Francia Macron

Il governo presenta il disegno di legge che prevede anche l’innalzamento dell’età pensionabile, probabilmente a 64 anni: i rappresentanti dei lavoratori uniti dopo 12 anni di divisioni

Sin dove salirà? A 64 anni? a 65? Il mistero sarà quasi certamente svelato martedì 10 gennaio, quando il governo francese presenterà al pubblico l’ultima versione del suo progetto di riforma delle pensioni: un piano ampio, come è opportuno per mettere ordine in un sistema oggi molto articolato e persino disordinato, per il quale però tutta l’attenzione si è concentrata sull’età pensionabile, oggi a 62 anni.

Sindacati uniti dopo 12 anni
I sindacati, contrari all’iniziativa voluta dal presidente Emmanuel Macron e dal governo guidato da Elisabeth Borne, hanno individuato in questo numero, non certo irrilevante, il punto attorno cui coagulare le proteste dei cittadini: lo stesso presidente, del resto, ne ha parlato come dell’«unica leva che abbiamo», sia pure in relazione all’obiettivo di evitare di aumentare i contributi o di tagliare i trattamenti. Ora, per la prima volta in 12 anni, le organizzazioni dei lavoratori si ritrovano unite nel contestare le scelte del governo. Senza contare che il 68% dei francesi è contrario, secondo un sondaggio Ifop-Fiducial, all’aumento dell’età pensionabile, anche nel caso in cui fosse limitata a 64 anni, l’ipotesi più probabile.

Un no corale all’aumento dell’età pensionabile
Il 10 gennaio, non a caso, il governo presenterà il suo progetto e, contemporaneamente, i sindacati decideranno quali proteste inscenare a partire dal 21 gennaio. «Se Emmanuel Macron vuole farne la madre di tutte le riforme, noi ne faremo la madre di tutte le battaglie», ha detto Frédéric Souillot, segretario generale di Force Ouvrière; e persino la più moderata Cfdt, che ha apprezzato alcuni aspetti della riforma, ha intenzione di dire no all’aumento dell’età pensionabile.

------------------------------------------------------------------------

- **Scopo del compito**: Come si traduce in inglese la frase «Ora, per la prima volta in 12 anni, le organizzazioni dei lavoratori si ritrovano unite nel contestare le scelte del governo.» del testo sulla riforma delle pensioni in Francia?

(Dati di origine)

------------------------------------------------------------------------

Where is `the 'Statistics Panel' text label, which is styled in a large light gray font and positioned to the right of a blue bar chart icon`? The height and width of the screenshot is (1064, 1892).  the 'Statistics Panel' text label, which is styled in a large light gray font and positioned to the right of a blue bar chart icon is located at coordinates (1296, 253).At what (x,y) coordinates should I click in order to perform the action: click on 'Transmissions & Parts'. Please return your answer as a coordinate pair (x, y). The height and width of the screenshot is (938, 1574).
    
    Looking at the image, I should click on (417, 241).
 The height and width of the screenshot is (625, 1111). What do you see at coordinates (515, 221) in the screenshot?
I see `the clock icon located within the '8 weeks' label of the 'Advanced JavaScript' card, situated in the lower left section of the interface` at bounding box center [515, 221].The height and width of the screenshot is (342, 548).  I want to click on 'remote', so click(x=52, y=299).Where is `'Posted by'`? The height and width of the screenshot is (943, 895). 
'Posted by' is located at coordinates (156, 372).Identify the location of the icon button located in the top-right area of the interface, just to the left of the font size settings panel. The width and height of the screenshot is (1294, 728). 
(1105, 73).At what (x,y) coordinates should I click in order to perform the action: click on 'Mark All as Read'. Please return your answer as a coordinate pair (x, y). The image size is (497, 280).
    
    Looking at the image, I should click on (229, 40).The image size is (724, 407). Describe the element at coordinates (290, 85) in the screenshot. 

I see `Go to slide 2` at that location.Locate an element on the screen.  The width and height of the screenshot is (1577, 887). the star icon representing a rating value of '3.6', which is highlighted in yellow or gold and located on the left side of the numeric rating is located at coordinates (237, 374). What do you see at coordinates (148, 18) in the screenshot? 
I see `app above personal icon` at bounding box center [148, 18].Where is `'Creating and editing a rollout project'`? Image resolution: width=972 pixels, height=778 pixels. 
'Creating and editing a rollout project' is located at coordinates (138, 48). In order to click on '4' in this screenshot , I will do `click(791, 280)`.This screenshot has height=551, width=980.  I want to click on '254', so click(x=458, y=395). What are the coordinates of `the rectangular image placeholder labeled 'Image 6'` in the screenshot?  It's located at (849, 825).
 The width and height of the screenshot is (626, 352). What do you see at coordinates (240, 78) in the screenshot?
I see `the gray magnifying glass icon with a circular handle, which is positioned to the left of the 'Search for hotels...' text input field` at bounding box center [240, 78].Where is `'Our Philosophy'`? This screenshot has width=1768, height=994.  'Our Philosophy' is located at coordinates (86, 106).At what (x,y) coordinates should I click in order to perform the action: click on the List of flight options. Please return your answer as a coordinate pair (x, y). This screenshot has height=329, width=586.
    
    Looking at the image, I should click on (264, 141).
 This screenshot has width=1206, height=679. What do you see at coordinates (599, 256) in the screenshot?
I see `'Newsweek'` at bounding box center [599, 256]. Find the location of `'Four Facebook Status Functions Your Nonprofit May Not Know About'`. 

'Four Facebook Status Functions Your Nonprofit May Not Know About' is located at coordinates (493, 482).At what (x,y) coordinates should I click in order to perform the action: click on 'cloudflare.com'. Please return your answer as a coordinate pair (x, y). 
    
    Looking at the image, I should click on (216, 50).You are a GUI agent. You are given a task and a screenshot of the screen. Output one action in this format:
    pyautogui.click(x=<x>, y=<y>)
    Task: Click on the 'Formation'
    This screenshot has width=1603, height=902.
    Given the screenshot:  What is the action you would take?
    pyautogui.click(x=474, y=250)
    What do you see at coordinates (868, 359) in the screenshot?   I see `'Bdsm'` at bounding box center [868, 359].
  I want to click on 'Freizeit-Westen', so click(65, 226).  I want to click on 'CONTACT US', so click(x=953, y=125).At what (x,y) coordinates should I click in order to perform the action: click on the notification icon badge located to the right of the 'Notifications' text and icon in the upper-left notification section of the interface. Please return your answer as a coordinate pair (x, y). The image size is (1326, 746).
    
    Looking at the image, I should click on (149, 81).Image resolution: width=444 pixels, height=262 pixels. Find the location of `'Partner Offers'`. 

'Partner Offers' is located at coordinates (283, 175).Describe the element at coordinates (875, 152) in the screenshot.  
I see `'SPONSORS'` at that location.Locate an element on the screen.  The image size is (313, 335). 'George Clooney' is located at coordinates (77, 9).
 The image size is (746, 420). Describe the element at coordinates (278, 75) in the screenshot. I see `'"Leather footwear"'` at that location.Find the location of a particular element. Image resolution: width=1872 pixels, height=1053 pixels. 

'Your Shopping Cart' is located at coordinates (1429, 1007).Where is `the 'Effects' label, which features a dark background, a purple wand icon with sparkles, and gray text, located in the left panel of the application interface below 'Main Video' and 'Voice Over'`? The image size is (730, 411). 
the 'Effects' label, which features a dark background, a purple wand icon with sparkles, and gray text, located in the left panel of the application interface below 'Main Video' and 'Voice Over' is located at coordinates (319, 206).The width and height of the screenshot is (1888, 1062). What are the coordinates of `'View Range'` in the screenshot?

------------------------------------------------------------------------

- **Compito svolto**: Now, for the first time in 12 years, the workers' organizations find themselves united in challenging the government's choices.